§ Directive: Rewrite the entries from the line containing "1029x495 pixels. Task: Click" through the line containing "coord(638,335)", inclusive, as a numbered list, leaving out blank lines.

§ Data supplied:
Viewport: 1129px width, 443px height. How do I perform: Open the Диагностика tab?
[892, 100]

...

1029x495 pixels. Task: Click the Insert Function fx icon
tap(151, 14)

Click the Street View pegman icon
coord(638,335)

§ Solution to the problem:
1. 1029x495 pixels. Task: Click the Insert Function fx icon
2. tap(151, 14)
3. Click the Street View pegman icon
4. coord(638,335)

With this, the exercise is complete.